À faire:
1. D'après le texte fourni, pourquoi Bac Nord montre-t-il les policiers avec leur famille et en dehors des interventions ? Répondez en une à trois phrases.
2. Recopiez le passage du texte fourni compris entre « On commence par » et « de leurs opérations. », ces deux bornes incluses.

Texte fourni:

———

Cycle "
Ma 6té va craquer", 3 films sur les banlieues françaises, 3 films dont on a beaucoup parlé, à tort ou à raison, parfois pour en dire n'importe quoi, souvent pour parler d'autre chose que du film en lui même.
(Et un possible topic plus général sur les "films de banlieues" mais je suis pas certain que le "genre" - si tant est qu'on puisse considérer ça comme un genre à part entière - attire beaucoup de monde)
On commence par "
Bac Nord" de
Cédric Jiménez, qui a eu droit à sa polémique (comme les autres) en se faisant récupérer par l'extrême droite et donc qualifié de "film de facho". Un procès un peu injuste, tant si certaines parties du film sont critiquables, il faut vraiment ne pas avoir vu le film pour le qualifier ainsi.
Librement inspiré de faits réels qui ont secoués la Bac Nord de Marseille en 2012, "
Bac Nord" suit trois agents de la Brigade Anti Criminalité (c'est marqué dessus...), chargé notamment de s'occuper du trafic de stupéfiants dans les grandes banlieues de la ville, et qui se voient accusés par leur hiérarchie de pratiques non conforme à la déontologie, de racket et d'enrichissement personnel grâce à la revente de drogue saisie lors de leurs opérations.
Le film se place de facto du point de vue des policiers, s'efforçant de montrer l'être humain derrière l'agent des force de l'ordre, de montrer leur quotidien avec leur famille ou simplement de montrer les moments ensemble, en dehors des interventions. Une façon d'humaniser une profession souvent décrite sous un angle sensationnaliste désormais (bonjour "

———

Enregistrements:
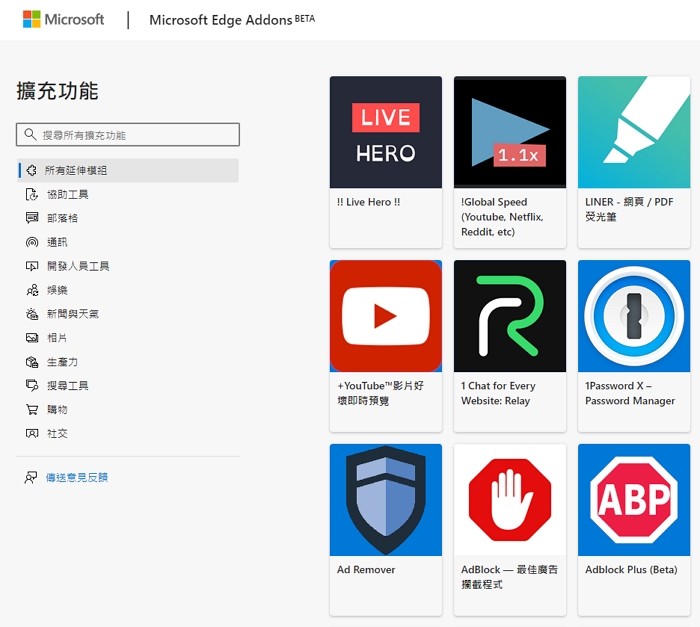Open the Live Hero extension icon
Image resolution: width=700 pixels, height=627 pixels.
click(385, 132)
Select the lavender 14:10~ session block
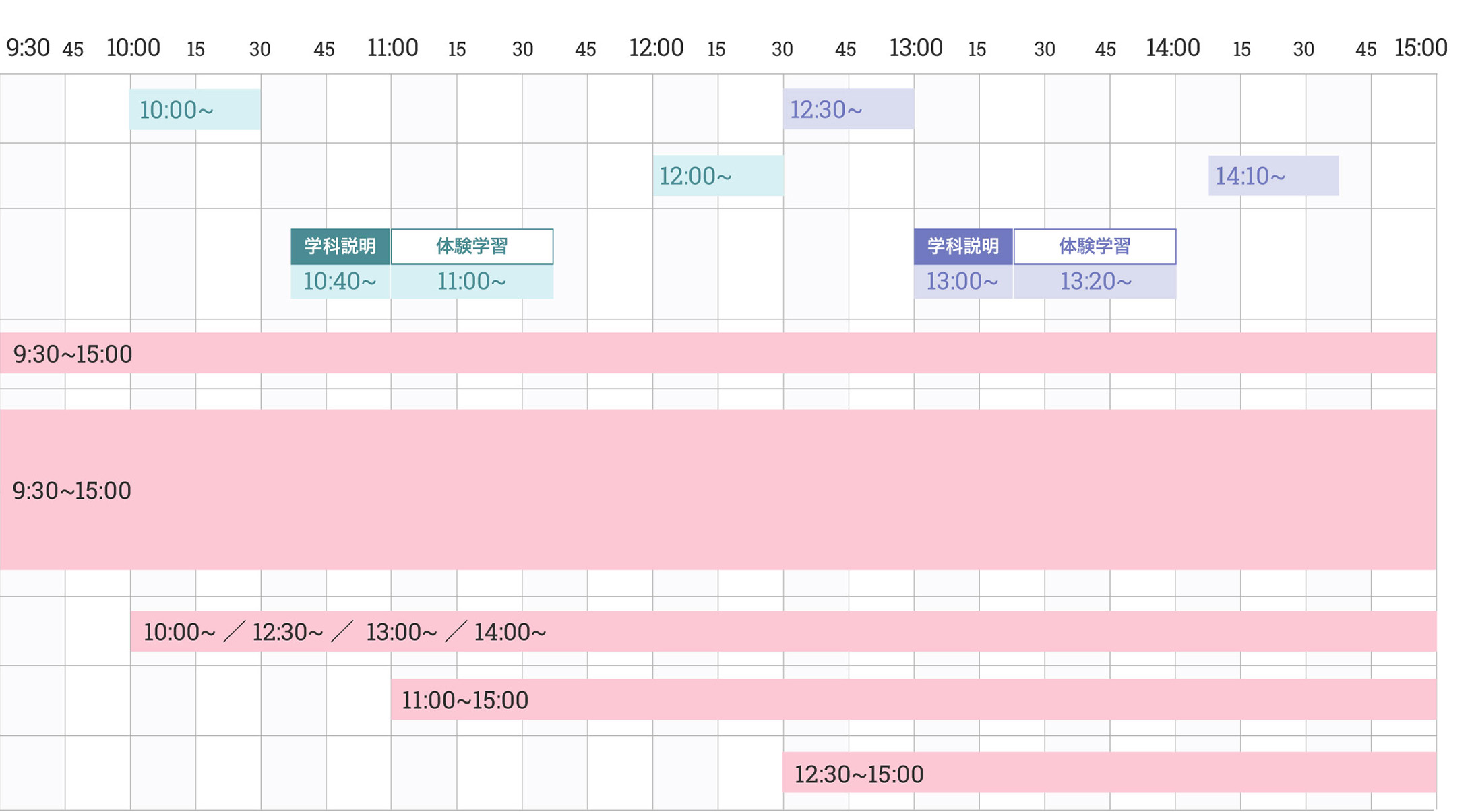Viewport: 1474px width, 812px height. (1273, 176)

———

Les solutions:
1. Le film adopte le point de vue des policiers et cherche à montrer l'être humain derrière l'agent des forces de l'ordre. C'est une façon d'humaniser une profession souvent décrite sous un angle sensationnaliste.

2.
On commence par "
Bac Nord" de
Cédric Jiménez, qui a eu droit à sa polémique (comme les autres) en se faisant récupérer par l'extrême droite et donc qualifié de "film de facho". Un procès un peu injuste, tant si certaines parties du film sont critiquables, il faut vraiment ne pas avoir vu le film pour le qualifier ainsi.
Librement inspiré de faits réels qui ont secoués la Bac Nord de Marseille en 2012, "
Bac Nord" suit trois agents de la Brigade Anti Criminalité (c'est marqué dessus...), chargé notamment de s'occuper du trafic de stupéfiants dans les grandes banlieues de la ville, et qui se voient accusés par leur hiérarchie de pratiques non conforme à la déontologie, de racket et d'enrichissement personnel grâce à la revente de drogue saisie lors de leurs opérations.